I wouldn’t worry too much about this, though. There’s lots of room for improving latency elsewhere. In the same way that LLMs can be overkill for certain problems, the same is true for agent loops. Our checkout agent doesn’t really need quite so much agency as we’re giving it right now.
Consider this part of our prompt:
Open the checkout page for an order containing the following products:{product_urls_list}Add products to the cart by directly navigating to each product URL.
There isn’t really a particularly good reason to have the agent figure out how to navigate to each product and add it to the cart when we could simply do it ourselves. Looping over each product URL, calling session.navigate_to(product_url)

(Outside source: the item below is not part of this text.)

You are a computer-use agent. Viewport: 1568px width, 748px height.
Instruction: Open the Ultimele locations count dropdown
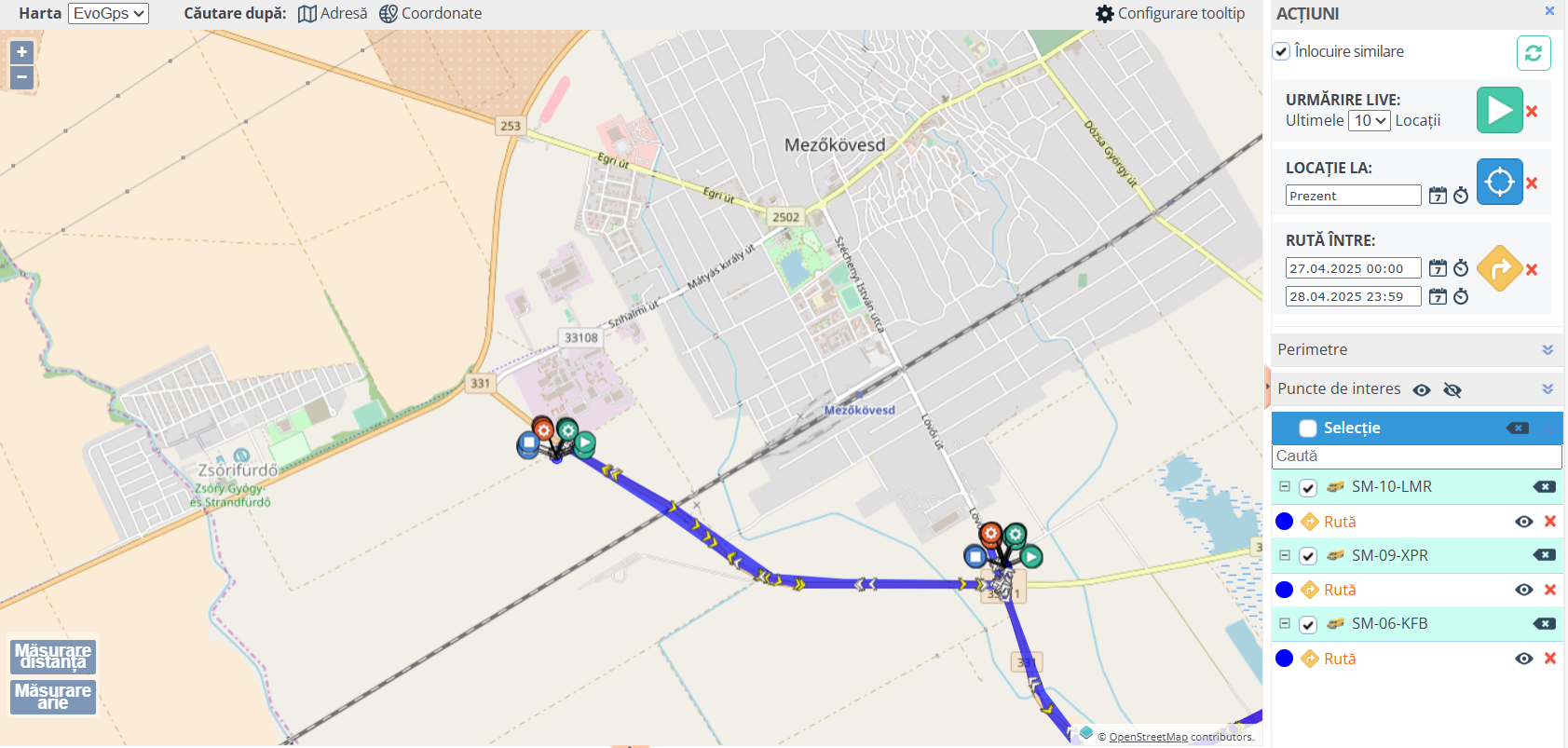(1369, 120)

, and then finally dispatching an agent to only add the product to our cart saves a lot of agent turns.
Reminder: Don’t push this to production!
There are a lot of missing pieces here that would need implementation before you ship this out to real users.
- What happens if the agent is told to check out from a phishing site that resembles a legitimate website?
- What happens if a user review on the product page contains an attempt at prompt injection? There’s a lot of UGC on an online store, and approaches like CaMeL are hard to use in a system like this one.
- How do you get around anti-bot protection, particularly if you were to deploy this system on a public cloud?
- The long tail is huge! Mitre 10 requires shoppers to select a store or key in a delivery location before it’s possible to add items to a cart. The number of edge cases is likely a big part of the reason why there’s no good general-purpose API for this yet.
- All the usual ecommerce quirks. For example if the user specifically requested to buy from the EU store then your agent should probably respect that, but regional redirects could be a problem if your agent isn’t using an EU-based IP address.
Final thoughts
When I look at the agent.py
, I’m struck by the proportion of plain English it contains relative to Python. Especially so if you strip out all the boilerplate. Karpathy’s claim that “the hottest new programming language is English” seems increasingly prescient. There’s still a lot of traditional software engineering work to be done—LLMs are not building browser-use
yet—but the level of abstraction engineers get to work at has never been higher. It’s a good time to build things!